Genau hier setzt Huber an und hat ein landwirtschaftliches Projekt mit Vorbildcharakter ins Leben gerufen. "RAFI" steht für Rural African Future Initiative und ist ein Zusammenschluss junger motivierter Senegalesen, die für die Belebung des ländlichen Raums und gegen die Abwanderung Jugendlicher nach Europa eintreten. Gegründet wurde das Projekt Anfang August von Charles M. Huber, CDU-Abgeordneter im Deutschen Bundestag und dort Mitglied im Ausschuss für wirtschaftliche Zusammenarbeit und Entwicklung. Eigentlich wollte er in den Senegal, um den Bau eines Gymnasiums in Mbour weiter voranzutreiben, einem Projekt von Afrika direkt e.V., dessen Vorsitzender Huber ist. Doch dann kam es anders und so arbeitet Huber zusätzlich zum Schulbau nun an einer weiteren wichtigen “Baustelle”.

„Wir wollen hier weg, wollen nach Europa“, bekam Huber im Gespräch mit Einheimischen, insbesondere der jungen Generation, fast einhellig zu hören. Der Grund: keine Arbeit - keine Perspektive. Zum Nichtstun verdammt. „Hier muss sich etwas ändern“, beschloss Huber und gründete kurzerhand das Landwirtschaftsprojekt RAFI. Auf zwei Hektar Land werden in diesen Tagen Hirse und verschiedenes Gemüse angebaut. Eine Erweiterung um ein weiteres Hektar ist in Kürze geplant, mittelfristig auch der Einstieg in die Vieh- und Geflügelzucht. Mbour, das einmal Zentrum für Flüchtlinge, gerade aus dem ländlichen Raum, für die Überfahrt mit den Fischerbooten nach Spanien war, soll beispielhaft dafür sein, wie wichtig es ist, dass Einheimische sich produktiv in Projekten beteiligen können.

"Die jungen Menschen hier haben nichts zu verlieren und sind sogar bereit, ihr Leben aufs Spiel zu setzen, um Ihnen selbst und ihren Verwandten eine bessere Lebensgrundlage zu ermöglichen. Wenn wir nicht vor Ort helfen, wird der Zustrom nach Europa dramatische Ausmaße annehmen."

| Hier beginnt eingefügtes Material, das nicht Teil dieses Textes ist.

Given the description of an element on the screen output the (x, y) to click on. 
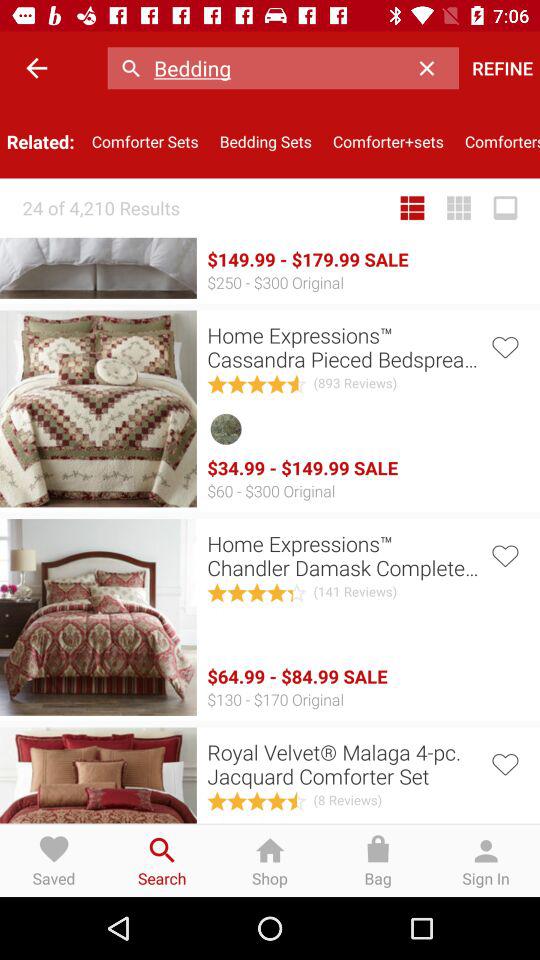
click icon to the right of comforter+sets icon (497, 141)
Given the description of an element on the screen output the (x, y) to click on. 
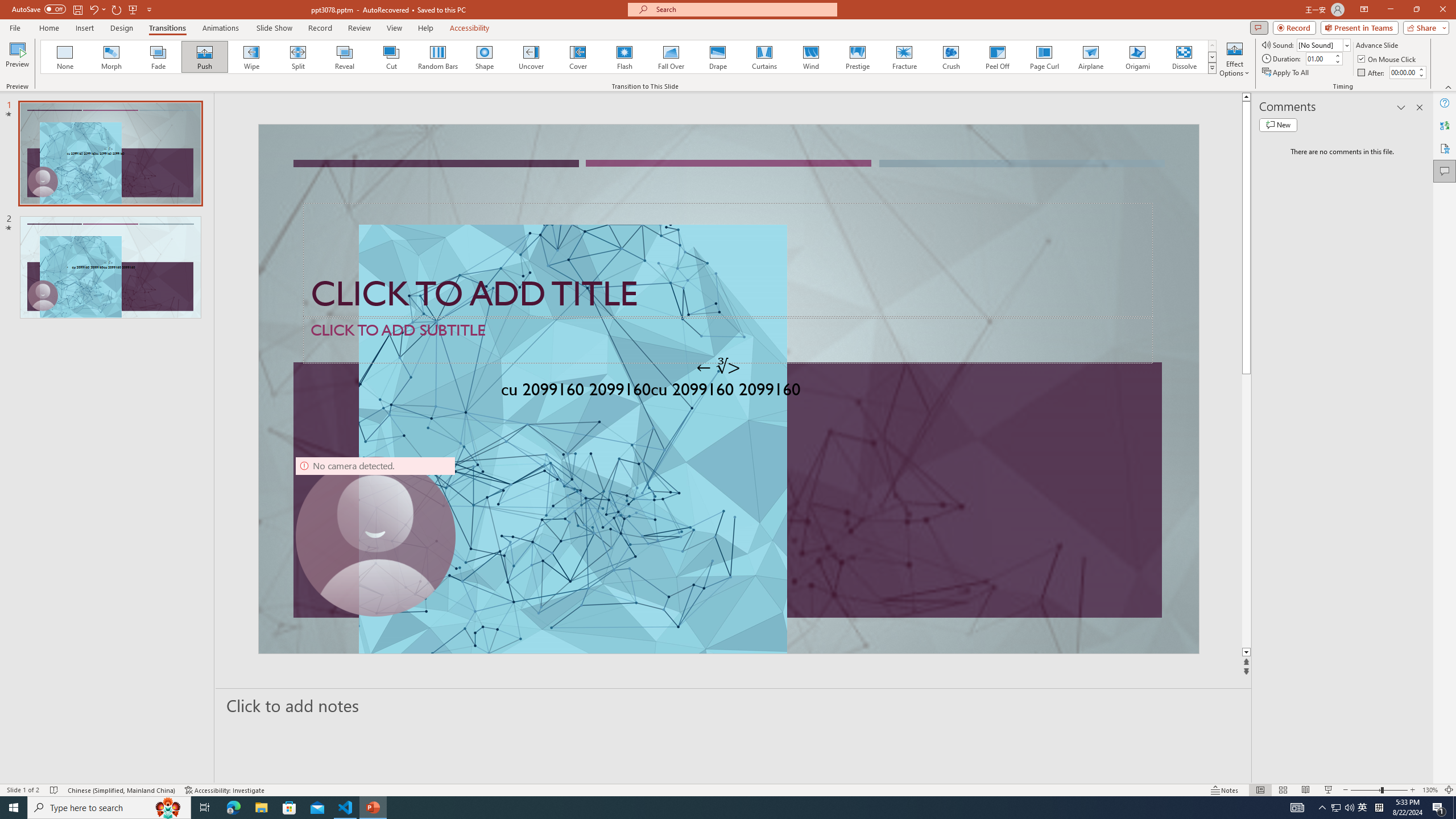
Cover (577, 56)
After (1372, 72)
More (1420, 69)
Peel Off (997, 56)
Page down (1245, 511)
Quick Access Toolbar (82, 9)
Wind (810, 56)
Share (1423, 27)
Normal (1260, 790)
Accessibility (1444, 147)
Notes  (1225, 790)
Task Pane Options (1400, 107)
Microsoft search (742, 9)
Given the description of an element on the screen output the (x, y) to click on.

Huber hofft, dass seine Aktion weitere Unterstützung und auch Nachahmer in ähnlicher Hinsicht findet. Nur so kann der Exodus aus Afrika und den damit verbundenen sozialpolitischen Problemen Einhalt geboten werden. Von dieser Einschätzung sind Flüchtlinge aus Krisengebieten, wo die Bevölkerung explizit bedroht wird, ausdrücklich ausgenommen. Aber auch da müssen die Verantwortlichen einsehen, dass sich gerade die jüngere Bevölkerung künftig an den Reichtümern der jeweiligen Länder beteiligen und nicht ohne Perspektiven in die Zukunft hinein vegetieren will.